[Supplied information Boundary: Start]

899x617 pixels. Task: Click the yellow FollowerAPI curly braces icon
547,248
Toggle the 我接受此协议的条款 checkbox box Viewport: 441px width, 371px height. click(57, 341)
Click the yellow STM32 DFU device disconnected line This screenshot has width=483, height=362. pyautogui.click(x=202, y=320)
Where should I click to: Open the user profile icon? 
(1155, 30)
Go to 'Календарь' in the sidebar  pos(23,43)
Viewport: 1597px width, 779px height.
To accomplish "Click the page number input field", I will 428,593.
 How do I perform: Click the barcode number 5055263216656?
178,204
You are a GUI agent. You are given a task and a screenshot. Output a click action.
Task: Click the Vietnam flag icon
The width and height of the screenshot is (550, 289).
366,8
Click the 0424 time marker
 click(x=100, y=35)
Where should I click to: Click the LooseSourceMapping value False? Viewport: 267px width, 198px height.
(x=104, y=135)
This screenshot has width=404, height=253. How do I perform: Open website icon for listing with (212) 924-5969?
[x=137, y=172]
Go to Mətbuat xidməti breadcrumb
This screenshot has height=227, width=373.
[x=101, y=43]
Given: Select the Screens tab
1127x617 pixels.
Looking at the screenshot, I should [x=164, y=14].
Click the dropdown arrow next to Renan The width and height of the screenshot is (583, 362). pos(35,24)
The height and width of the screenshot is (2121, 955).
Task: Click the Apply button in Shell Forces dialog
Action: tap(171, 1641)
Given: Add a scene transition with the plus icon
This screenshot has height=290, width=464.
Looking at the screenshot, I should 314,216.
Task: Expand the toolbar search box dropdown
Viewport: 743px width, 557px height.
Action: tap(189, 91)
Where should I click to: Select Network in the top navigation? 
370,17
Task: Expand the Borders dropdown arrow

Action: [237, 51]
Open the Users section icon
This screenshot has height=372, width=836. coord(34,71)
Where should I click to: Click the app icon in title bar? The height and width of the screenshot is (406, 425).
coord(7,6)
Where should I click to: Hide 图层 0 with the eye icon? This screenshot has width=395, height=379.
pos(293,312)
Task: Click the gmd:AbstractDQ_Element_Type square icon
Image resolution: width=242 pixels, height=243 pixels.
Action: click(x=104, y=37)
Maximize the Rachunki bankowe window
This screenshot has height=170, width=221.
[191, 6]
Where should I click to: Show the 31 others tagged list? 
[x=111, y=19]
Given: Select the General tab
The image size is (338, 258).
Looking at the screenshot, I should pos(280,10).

[Supplied information Boundary: End]

Assigned task — Nothing outside this range should appear: the lines from the start of the listing through the line with "Click the yellow STM32", each reproduced exactly, both ends included.

Response area —
899x617 pixels. Task: Click the yellow FollowerAPI curly braces icon
547,248
Toggle the 我接受此协议的条款 checkbox box Viewport: 441px width, 371px height. click(57, 341)
Click the yellow STM32 DFU device disconnected line This screenshot has width=483, height=362. pyautogui.click(x=202, y=320)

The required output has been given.